This week has been a challenging one for me, and once again I am being thrust into the lesson of surrender and trust. Trust has always been a really hard concept for me as I am quite literal. If one thing has always gone a certain way, why would I expect anything different next time? Trust is so easily tested when we are confronted with conflict. How do we trust when the rug has been pulled out from under us? How do we trust when there is so much suffering happening around us? What or who are we trusting in? I’m not going to pretend that I have the answer. But what I will do is continue to turn up my hands and say, I don’t know. Is there a reason for the pain and challenges we face, a greater plan? I don’t know. What I do know is that each time I am faced with a challenge it brings with it a teaching that awakens me. As we say in the chant – we thank the teachers that bring us toward the light and away from the ignorances of darkness. Not away from darkness, but away from the ignorances there – the misunderstandings we have when we forget that the darkness IS the path to light. So even if we can’t recognize the teaching yet, perhaps can we trust that there is one?
Can trust be as simple as letting the breath release on an exhale? Just as breathing out comes from a place of release and letting go, can trust come from a place of just relaxing and not doing? We are a culture that likes efforting. We are taught that with hard work we can achieve anything. And if you are anything like me there is no lack of trying. But are we forgetting about the other side of the paradox? Can we transform trust from an action we think we need to do into a kind of undoing? Those things we learn in the sweet moments when we fall to the ground… we can be so earnest in our efforts that the rug literally does need to be pulled out from under us in order to get us to fall to the earth, bow and surrender.
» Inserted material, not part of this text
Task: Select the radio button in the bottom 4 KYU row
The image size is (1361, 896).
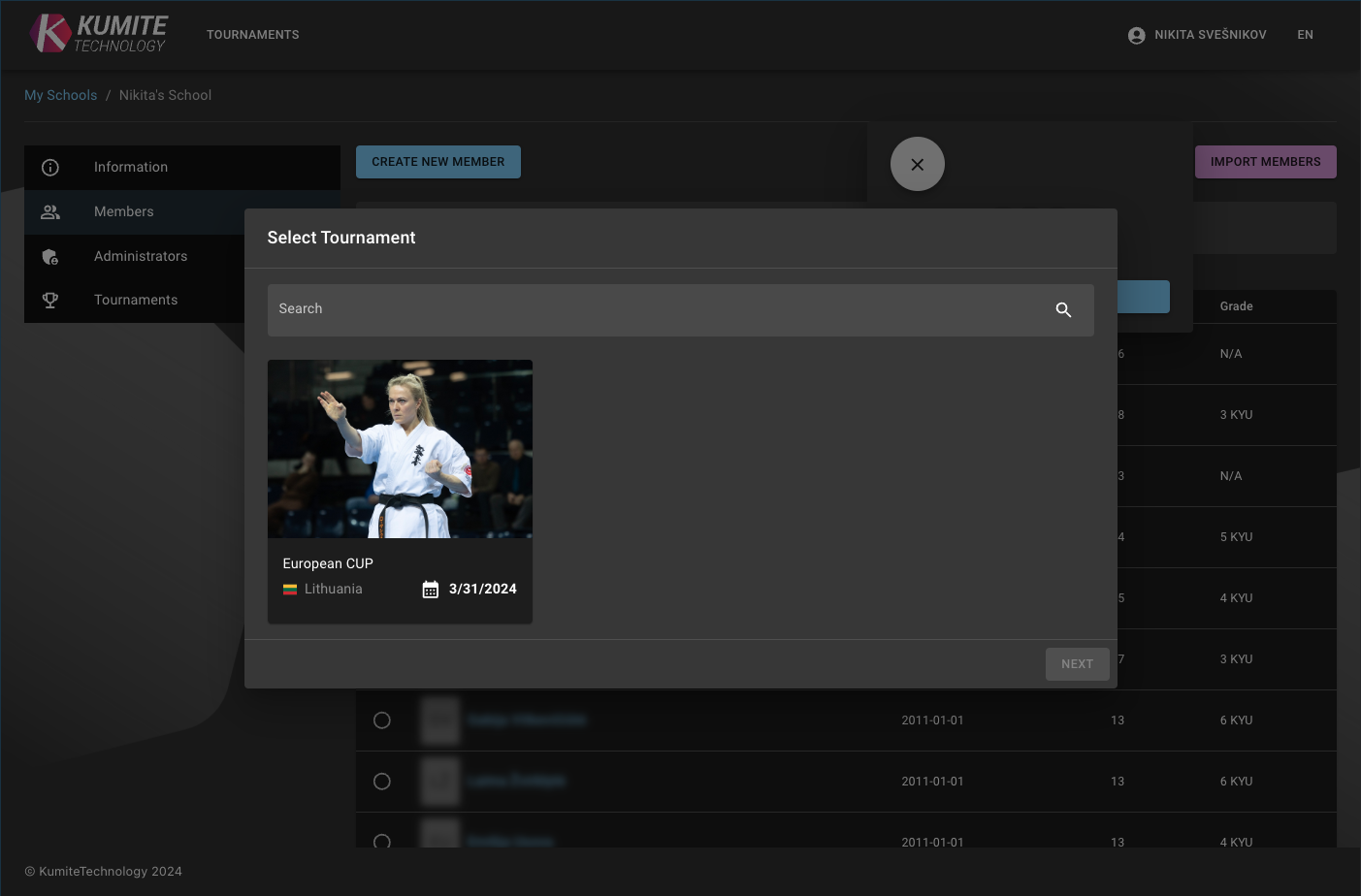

The last of the yogic niyamas – practices on how to interact with our inner world – as taught in Patanjali’s yoga sutras is ishvara pranidhana, which means surrender to the divine. I think it is last one because it is the hardest – there is the least to do. But let us remember that we are not always meant to know why things happen the way that they do, and that is why we have trust. I believe it is our path as humans to stumble and to make mistakes so that we can learn. And that can be really hard because sometimes we hurt ourselves and sometimes we hurt others. But surrender and trust are what catch us. When we choose to surrender, I believe trust follows. Then the next breath comes in.